GERMANY - With stalls and tethers due to be banned in 2013, German pig farmers, along with others in mainland Europe, are now having to think about investing in replacement systems.
calendar icon 11 November 2008
clock icon 3 minute read

At EuroTier – the international livestock exhibition at Hannover (11th-14th November) – a British company is offering stock with a proven record of productive performance under group-housing systems.


ACMC has considerable experience of group-housing systems on its own farms - pictured here with production director, Malcolm Stead.

Matthew Curtis

“On welfare grounds, Britain unilaterally banned the use of stalls and tethers for pregnant sows in 1999, so UK farmers have had a decade’s experience of managing sows in stall-free systems. It was clear from the start that certain strains of stock were more suited to the system than others. Some farmers had huge problems,“ commented Matthew Curtis, managing director.

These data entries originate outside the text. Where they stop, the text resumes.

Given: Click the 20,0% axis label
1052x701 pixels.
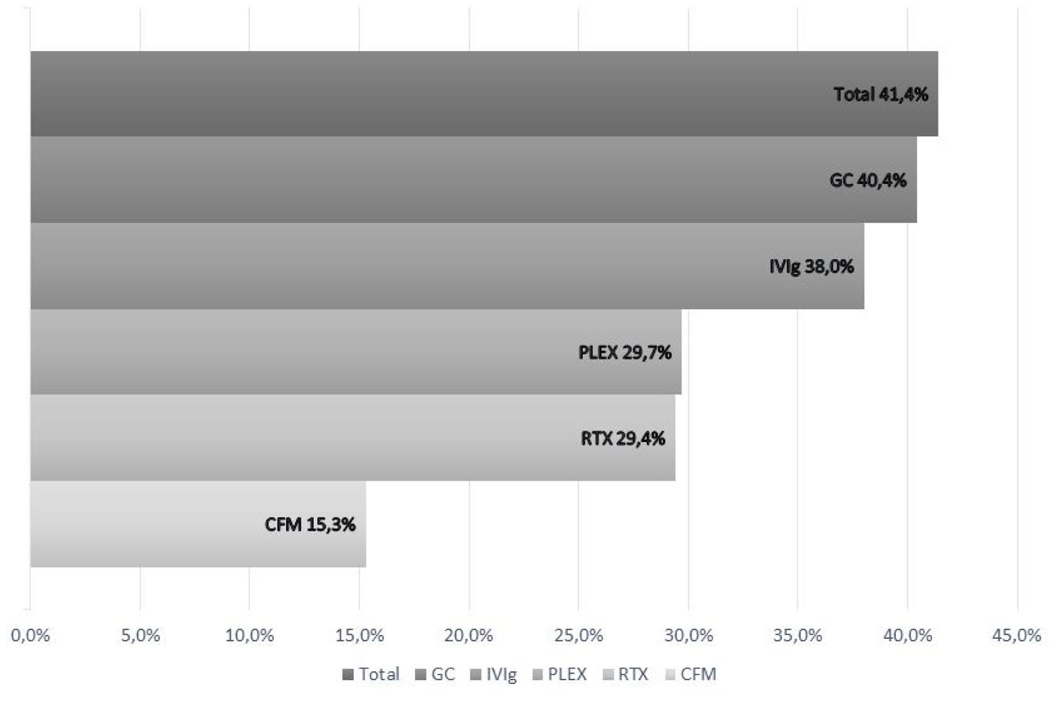Looking at the screenshot, I should pos(469,636).

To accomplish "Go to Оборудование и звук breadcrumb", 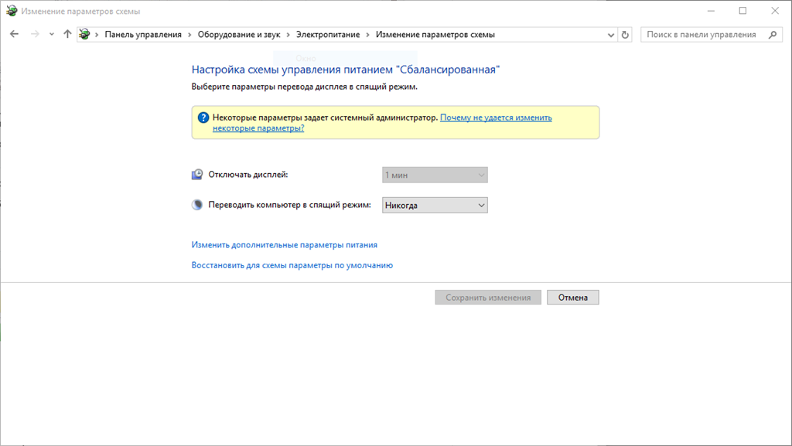I will (239, 35).
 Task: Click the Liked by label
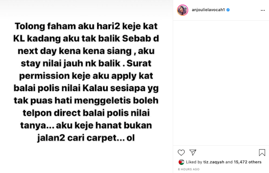pyautogui.click(x=194, y=162)
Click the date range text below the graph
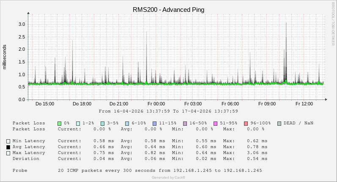 (x=168, y=111)
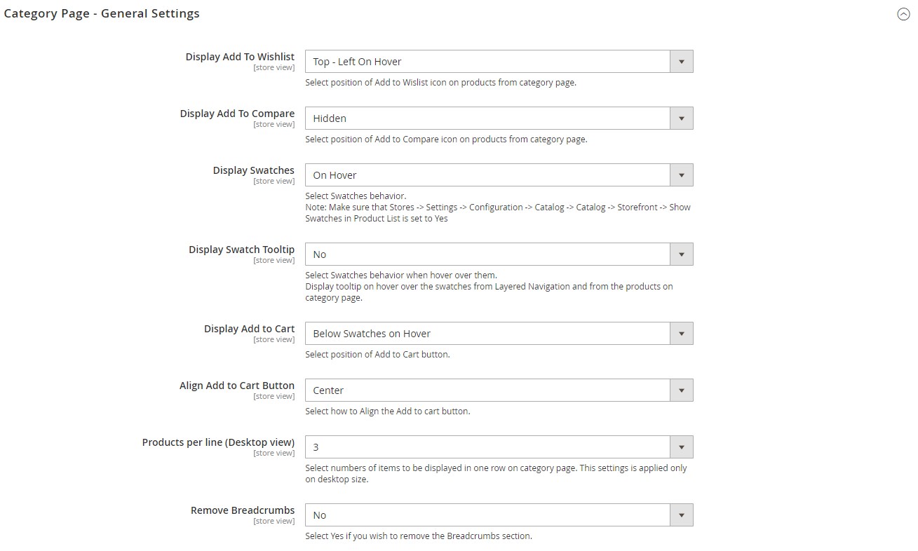
Task: Click the Remove Breadcrumbs field label
Action: click(243, 510)
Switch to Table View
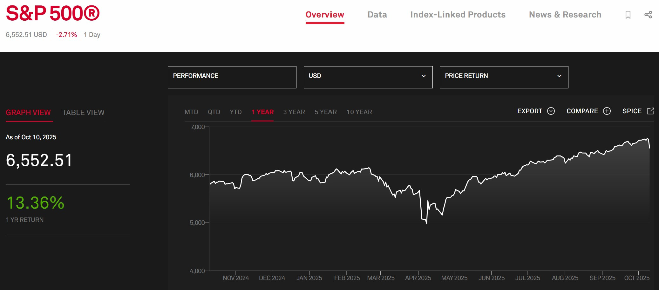The width and height of the screenshot is (659, 290). [x=83, y=113]
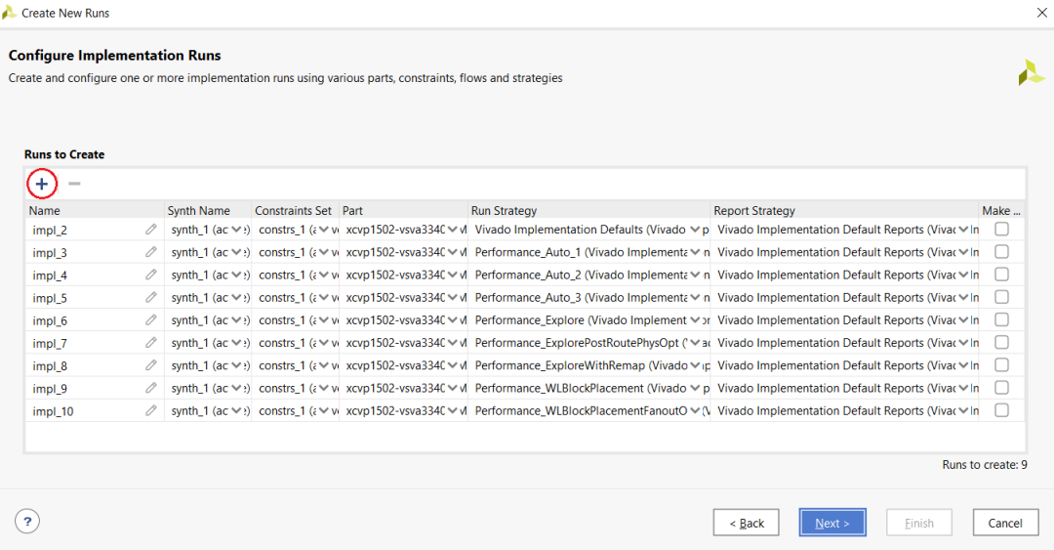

ACMC developed stock which has a placid temperament and is therefore particularly suited to group-housing systems while the strategic use of Chinese genes has given it a huge boost in productivity. But this has not been at the expense of growth rate or carcase quality in the slaughter generation.

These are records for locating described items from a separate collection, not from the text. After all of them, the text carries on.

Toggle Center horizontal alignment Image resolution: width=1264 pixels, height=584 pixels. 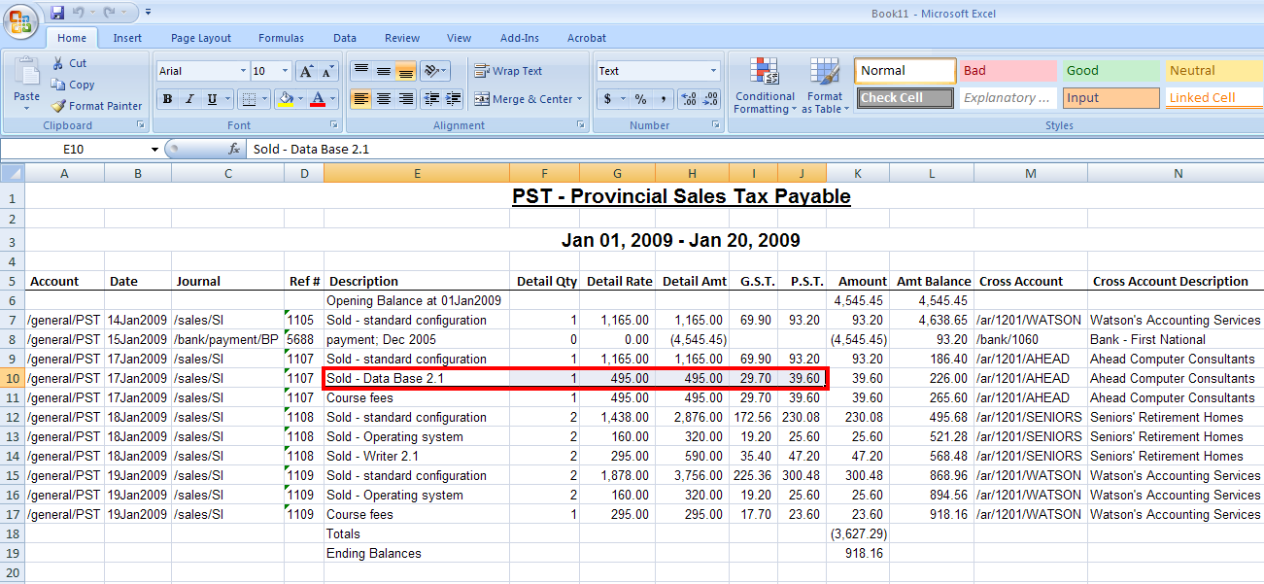click(384, 99)
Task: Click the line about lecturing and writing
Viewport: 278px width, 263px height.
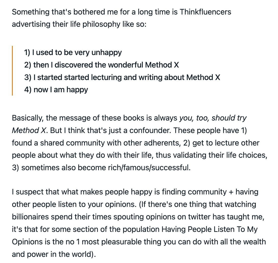Action: 122,77
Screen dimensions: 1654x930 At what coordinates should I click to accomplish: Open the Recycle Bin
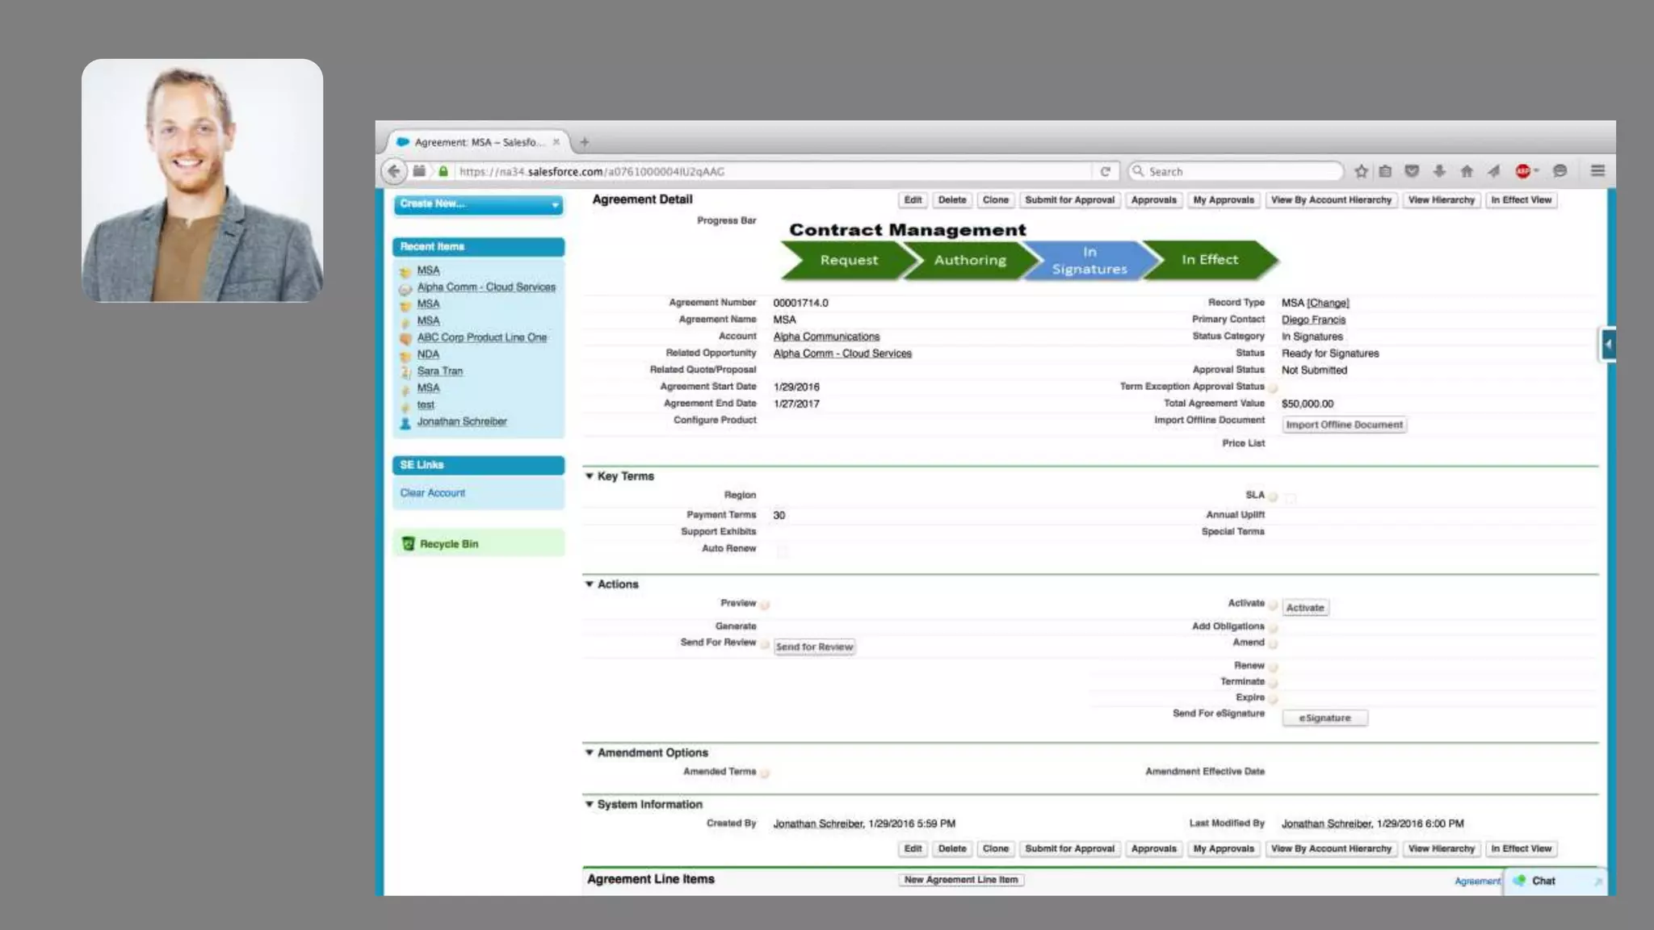449,544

Figures from Britain, where pigs are taken to lighter weights and males remain uncastrated, are not directly comparable. But a 640-sow unit in Segovia, Spain where AC1 hybrid sows supplied by ACMC are group housed on straw and finishers are reared to similar weights to those in Germany, shows how the pigs perform under Continental conditions. The unit was built to 2013 EU welfare standards by the owners who also have a 7,300 sow operation in northern Spain.

Total pigs born per litter average 13.7, with 13 born alive and 11.1 reared. Pigs reared per sow a year stands at 26.1 with 25 sold per annum. In the feeding herd growth rate from birth to slaughter at 130 kg liveweight averages 714 g per day with a feed conversion of 2.7. Average carcase weight is 102.5 kg.

This compares with Germany’s national average* of 11.20 born alive per litter, with 21.79 weaned per sow a year and 20.31 sold per sow annually. Average weight at slaughter is 119 kg, with a feed conversion of 2.95, a killing-out percentage of 77.4 per cent and an average lean meat percentage of 56.5 per cent.

“This clearly shows that the superior performance achieved by our stock in UK systems can be replicated under continental conditions,“ commented Matthew Curtis.

*Figures from Pig Cost of production in Selected Countries, published by MLC in December 2007.